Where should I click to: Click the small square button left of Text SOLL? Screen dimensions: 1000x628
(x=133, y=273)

################

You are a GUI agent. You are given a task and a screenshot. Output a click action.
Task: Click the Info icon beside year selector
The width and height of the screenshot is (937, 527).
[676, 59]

################

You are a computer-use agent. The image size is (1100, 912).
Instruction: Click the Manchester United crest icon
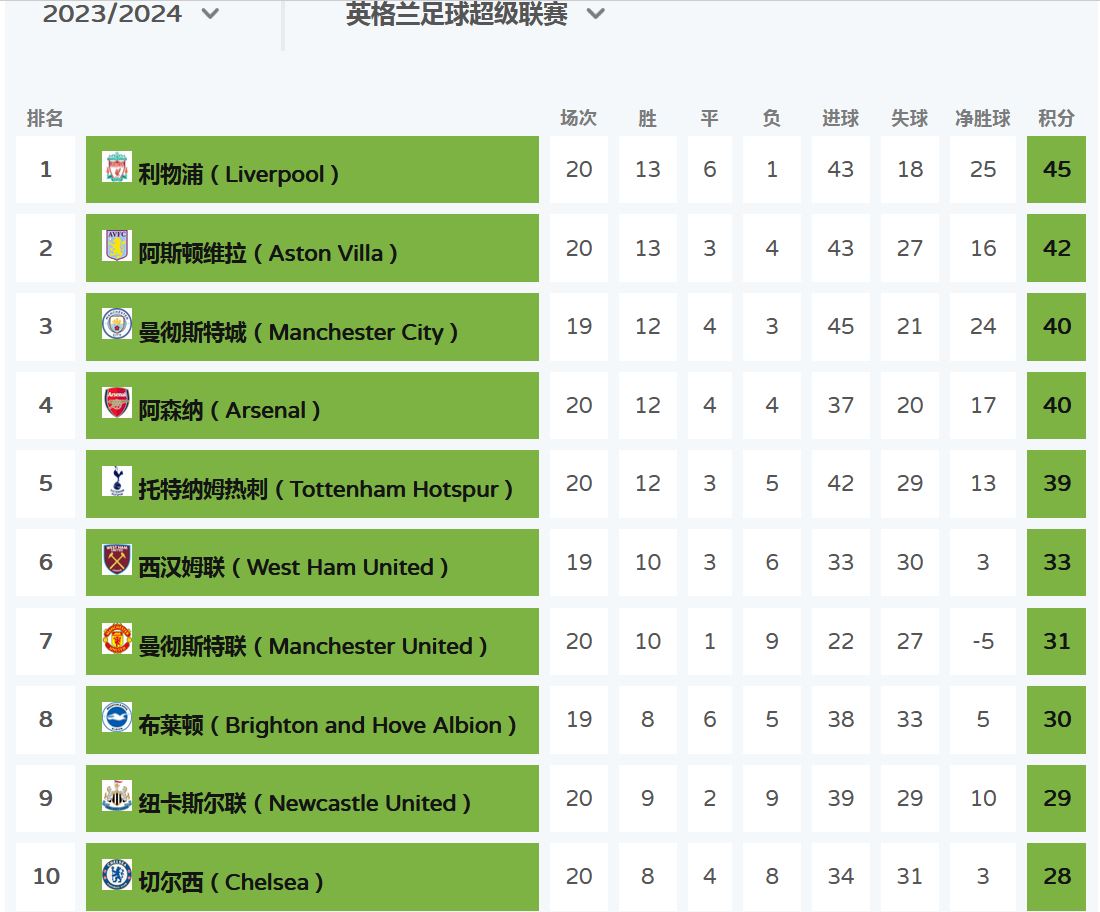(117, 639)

################

What to do: Every line above that contains the word "agent" should be reported.

Result below:
You are a GUI agent. You are given a task and a screenshot. Output a click action.
You are a computer-use agent. The image size is (1100, 912).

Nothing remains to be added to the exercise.